Essa experiência se encontra em algum lugar entre Um Dia Na Vida (Coutinho, 2010) e Aquilo que Fazemos com as Nossas Desgraças (Tuoto, 2014). Mas enquanto os dois partem da apropriação de imagens — Coutinho com a TV e Tuoto com a Internet/Godard e Anne-Marie Miélville — para produzir um recorte autoral, no TikTok tudo é feito por um algoritmo em poucos segundos. O usuário tem a sensação da escolha, mas é um amontoado de linhas de código que decide, não apenas o que ele vai consumir, mas, também, o que vai passar a produzir. Não existe um fio condutor, uma proposta estética, uma causa nobre. Nada. O valor está na autorreferência forçada pelo dispositivo. É a vitória do meio sobre a mensagem. Qual a potência disso?

O tiktoker existe como mero proletário da ferramenta/algoritmo. Sua única opção para existir é replicar tudo aquilo que faz sucesso, porque dentro dessa lógica perversa é da virtualização que nascem os virais. E, a partir daí, tudo é possível: o quase-choro de uma garota ao som de Mariah Carey é diluído até existirem tutoriais da coreografia no Youtube; danças e histórias tipicamente bollywoodianas são assimiladas e disseminadas no ocidente; ou um Don Juan jovem-adulto-pós-moderno é ressignificado, discutido, replicado e odiado. O idioma ou a cultura local, nada disso importa. Em 20 segundos não dá para pensar sobre isso. Logo depois tem outro vídeo. E outro. E outro. A roda nunca para de girar.

O ABSURDO E LIBERDADE

Quando escreveu Mito de Sísifo e introduziu a sua teoria do absurdo, Albert Camus partiu da literatura existencialista para traçar paralelos com a vida moderna. Para ele, a absurdidade do mundo está no banal, naquilo que ninguém é capaz de perceber. Ao se comparar o destino de Sísifo com o de um operário que trabalha durante a vida toda fazendo as mesmas tarefas, a principal diferença é que consciente de sua situação, o personagem-título do ensaio entende toda a extensão de sua miserável condição e, portanto, é livre ao seu modo.

O que separa o homem-absurdo do homem-comum é o desejo pelo esgotamento completo dos sentidos. Só vive a absurdidade aquele que aposta na finidade da vida frente à certeza da morte. A derrota não o assusta nem a eternidade o seduz. Sua questão é sempre o próximo passo, o próximo desafio. Distraído na falta de significado da efemeridade ele encontra seu caminho ciente de que não há nada além disso para almejar. Ao aceitar as regras do jogo, o destino deixa de ser uma punição.
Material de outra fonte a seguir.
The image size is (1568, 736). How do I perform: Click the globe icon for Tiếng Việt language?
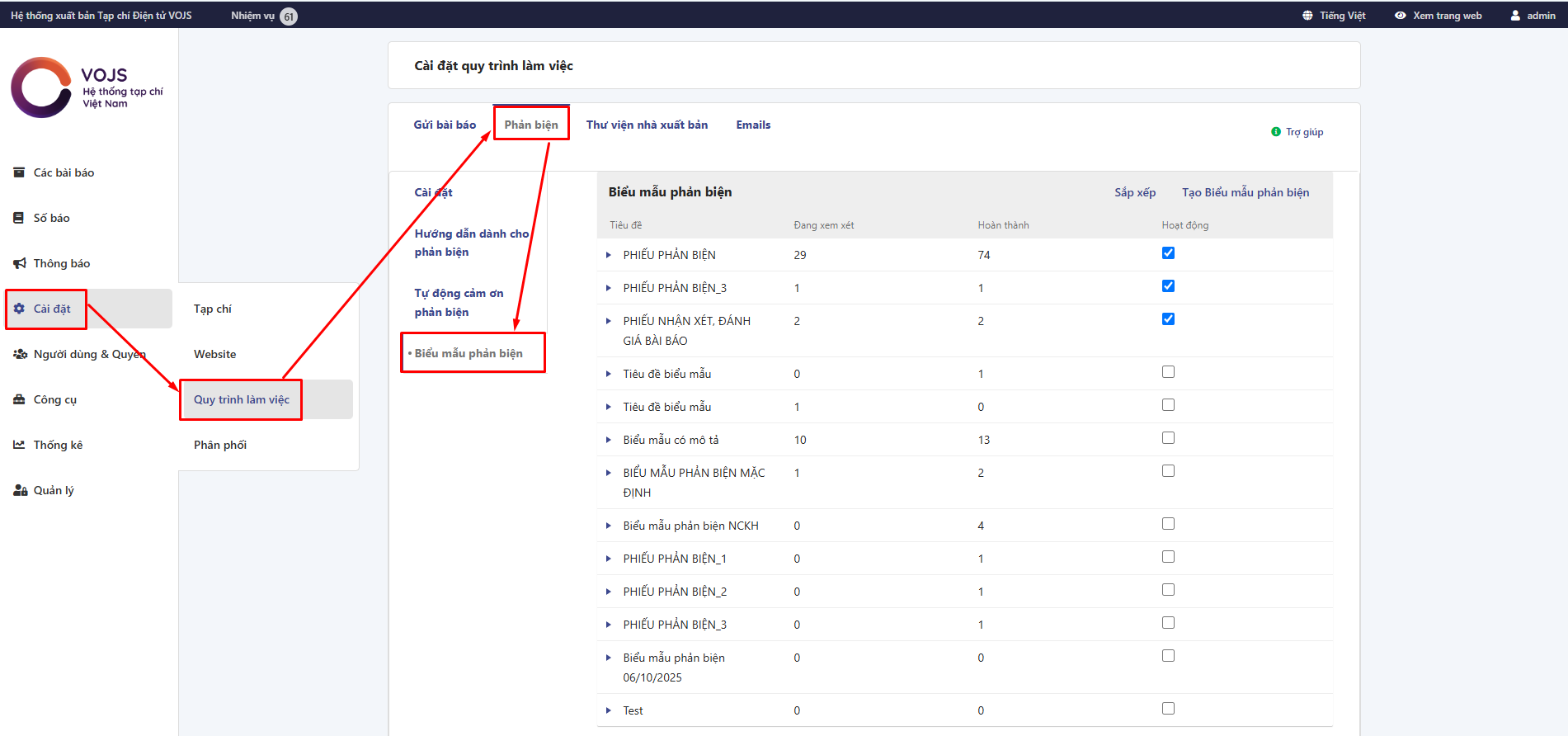pyautogui.click(x=1307, y=16)
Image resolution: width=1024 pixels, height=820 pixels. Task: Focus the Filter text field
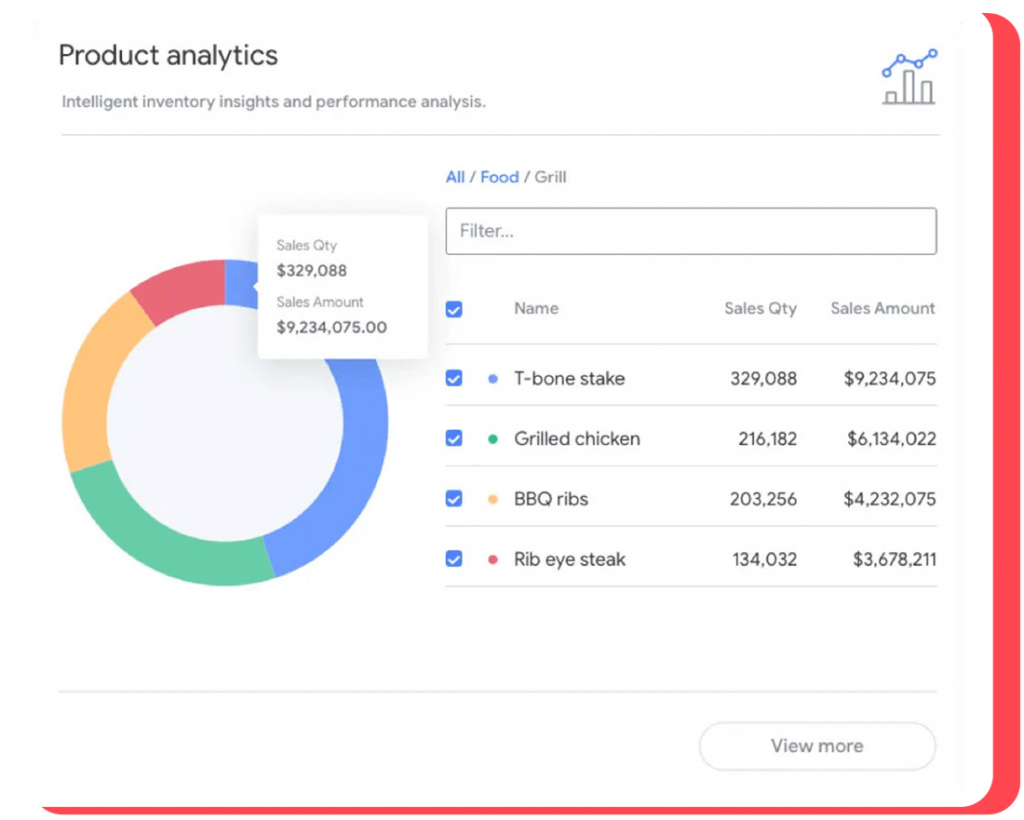(690, 231)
Camus escolhe três personagens para expressar essa idéia. O primeiro é Don Juan, o sedutor que vive o amor — não em sua concepção romântica — ao máximo ao percorrer todas as possibilidades de desfrutar da vida. Explorar essa multiplicidade é a sua única ambição. O próximo exemplo é o Ator, que, ao desprezar sua individualidade, é sentenciado a viver eternamente uma história que não é sua. Toda a sua existência está resumida na duração do espetáculo. Já o terceiro exemplo do absurdo é o Conquistador, homem-guerreiro que, indiferente às promessas de perenidade, vive para acumular, apoderar-se do que considera seu. Não deixa herança ou legado. Vive simplesmente para medir sua força certo de que a derrota um dia chegará.

É por ser um herói-absurdo ideal que jornada do tiktoker vai ao encontro com a de Sísifo. Se o personagem da mitologia grega é condenado a carregar uma pedra até o topo de uma montanha para vê-la despencar até o ponto de partida por meio de uma força irresistível durante toda a eternidade, o criador de conteúdo replica e participa de tudo que é hypado na rede social para dominá-la por completo, até que um dia seja ele o replicado. De mero operário de um sistema viciado, agora é carregado pela rede ao topo da influência para validar toda uma existência maldita. Trajeto completo, o destino permanece o mesmo e volta para o começo. A diferença está no homem, finalmente a par de sua história e completamente livre da cólera rente ao absurdo do mundo. Purificado, ele vê a rocha chegar ao pé da montanha e volta a empurrá-la com uma única certeza: é ele também um pouco rocha a partir de agora.